• Task brief
Only the lines from the one containing "Empleo (13, 2272)" through the last line of the data are to be written out, exactly and in full.

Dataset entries
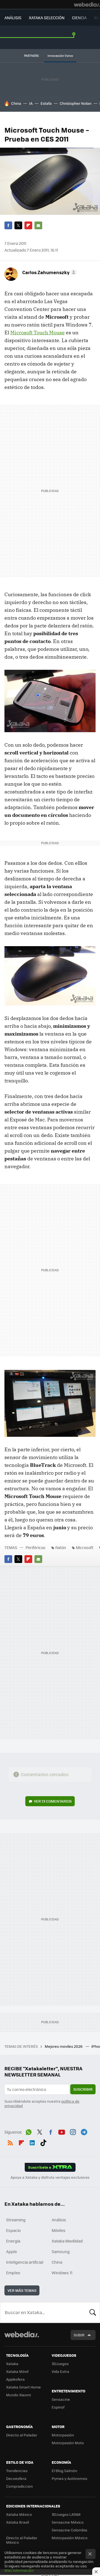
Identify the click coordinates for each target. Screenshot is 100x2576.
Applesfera (15, 2379)
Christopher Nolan (75, 103)
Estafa (46, 103)
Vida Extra (60, 2371)
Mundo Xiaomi (18, 2394)
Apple (11, 2251)
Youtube (61, 2131)
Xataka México (19, 2514)
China (16, 103)
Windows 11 (62, 2272)
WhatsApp (28, 2131)
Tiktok (43, 2141)
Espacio (13, 2230)
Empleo (13, 2272)
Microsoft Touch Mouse (37, 332)
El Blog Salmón (64, 2470)
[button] (49, 272)
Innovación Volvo (60, 55)
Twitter (18, 225)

• Result for this exercise
Empleo (13, 2272)
Microsoft Touch Mouse (37, 332)
El Blog Salmón (64, 2470)
[button] (49, 272)
Innovación Volvo (60, 55)
Twitter (18, 225)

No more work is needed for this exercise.